Postos de trabalho em risco
Com “impactos mistos” em tarefas repetitivas, os portugueses inquiridos admitem sentir algum receio em relação aos seus postos de trabalho, principalmente na efetividade dos mesmos. Respondendo à questão se a IA vai criar mais postos do que os que eliminará, 62% discorda, temendo uma substituição do trabalho humano por tecnologia.
No entanto, quando a questão vira para se a IA é capaz de substituir postos de trabalho na área em questão, a resposta muda ligeiramente: 48% não concorda e 16% diz-se neutro. Ainda assim, há algo que fica claro quando 43% assume mudar a forma de executar o trabalho diário por causa da IA.
Perguntas a João Sousa Leal, Head of Advisory da KPMG
A falta de conhecimento em torno da Inteligência Artificial (IA) está a prejudicar a competitividade da economia portuguesa. O Head of Advisory da KPMG, João Sousa Leal, alerta para a baixa literacia no país, das empresas aos particulares. E defende que é preciso criar um currículo escolar que dê a adequada formação para a convivência com a IA.
Há uma baixa literacia sobre a IA em Portugal. Qual é a razão?
A maioria das pessoas não tem noção, e Portugal não é exceção, de que quando está nas redes sociais está a ser exposto a IA. São os algoritmos de IA que percebem o perfil da pessoa e lhes personaliza o feed para oferecer os conteúdos que lhes são mais interessantes. Se houvesse mais literacia, talvez as pessoas soubessem lidar melhor com o conteúdo que lhes é imposto ou, pelo menos, lidar com a informação.
Pode ser perigoso dizer isto, mas os programas escolares, e mesmo os das universidades, deveriam ter formação em IA e as empresas também. A utilização destas ferramentas [IA Generativa como CHATGPT] está a tornar-se recorrente e devemos ter uma dinâmica para criar modelos de organização que permitam utilizá-la com segurança.
As empresas já não querem ficar atrás na adoção das tecnologias?
As empresas começam a ter esse impulso. Mas ainda estamos muito atrás. Os dados estatísticos mostram que os portugueses estão muito atrás nos níveis de formação e de literacia adequados face ao que é o impacto massivo desta tecnologia nas nossas vidas e a transformação que estamos a viver. Na verdade acho que a palavra transformação já não é adequada...
A verdade é que a IA já anda por aí há uns anos...

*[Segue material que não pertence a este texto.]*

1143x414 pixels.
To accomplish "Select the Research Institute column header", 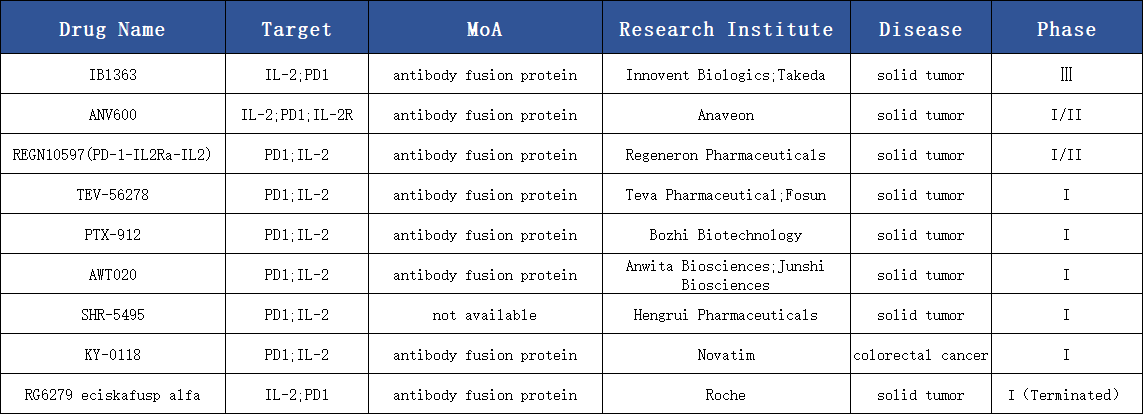I will click(726, 29).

Verdade, mas o estudo mostra que a baixa literacia é um dos fatores mais relevantes. Portugal diverge um bocado da média dos países mais evoluídos e está no último quartil. A situação ao nível global também mostra que há uma baixa literacia em IA e pouca formação, o que contrasta com as economias emergentes.
Com as emergentes?
Não querendo mudar de tema, mas as economias emergentes, além de utilizarem mais sistemas de IA, têm um nível de literacia e formação superior. As economias emergentes [Emirados Árabes Unidos, Índia, Arábia Saudita] são as maiores utilizadoras e também confiam mais. Têm menos dúvidas relativamente à utilização de IA e à confiança na informação que obtêm por essa via. Temos visto que a tecnologia é um acelerador. É óbvio que há países que têm vantagem, como os Estados Unidos, que é o que tem as maiores empresas tecnológicas do mundo. Aqui acho que podemos fazer a comparação com o aparecimento dos telemóveis, em que havia economias que nem sequer tinham o saneamento básico e depois deram o salto tecnológico com as telecomunicações.

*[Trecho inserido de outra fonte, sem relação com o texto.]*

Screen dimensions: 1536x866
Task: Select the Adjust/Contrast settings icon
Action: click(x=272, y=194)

Faz sentido que a adoção seja mais rápida e que haja um maior conservadorismo em economias mais envolvidas, onde temos mais meios e conhecimento, que sejamos mais prudentes no uso desta tecnologia.

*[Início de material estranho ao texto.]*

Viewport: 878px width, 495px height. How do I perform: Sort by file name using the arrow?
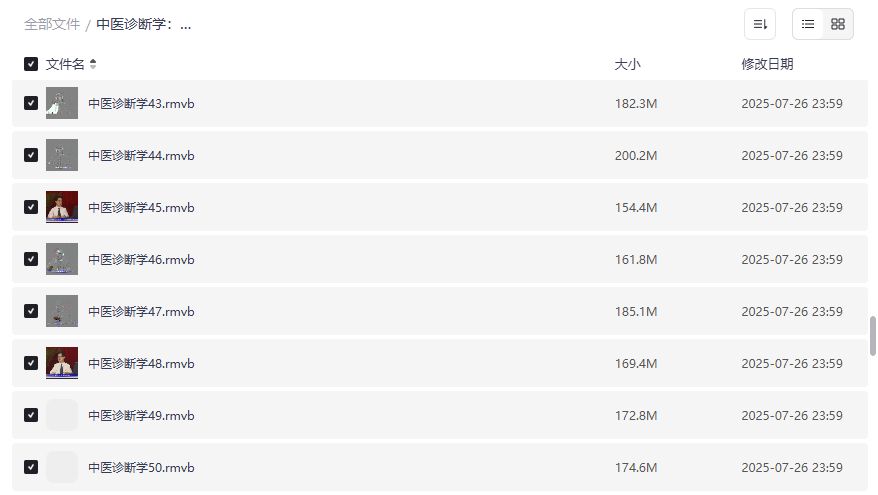[x=93, y=64]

Por termos mais meios, pesamos melhor os riscos e benefícios?
Esse é o paradoxo da IA: cria mais justiça social ou menos justiça social? Vai criar mais empregos ou tirar empregos? Vai criar mais conhecimento ou desinformação? Vamos ter estas dúvidas por muito tempo, mas a condição é pensarmos no ser humano no centro e garantir que a tecnologia vai aumentar as suas capacidades, melhorar as condições de vida e reduzir as diferenças entre classes.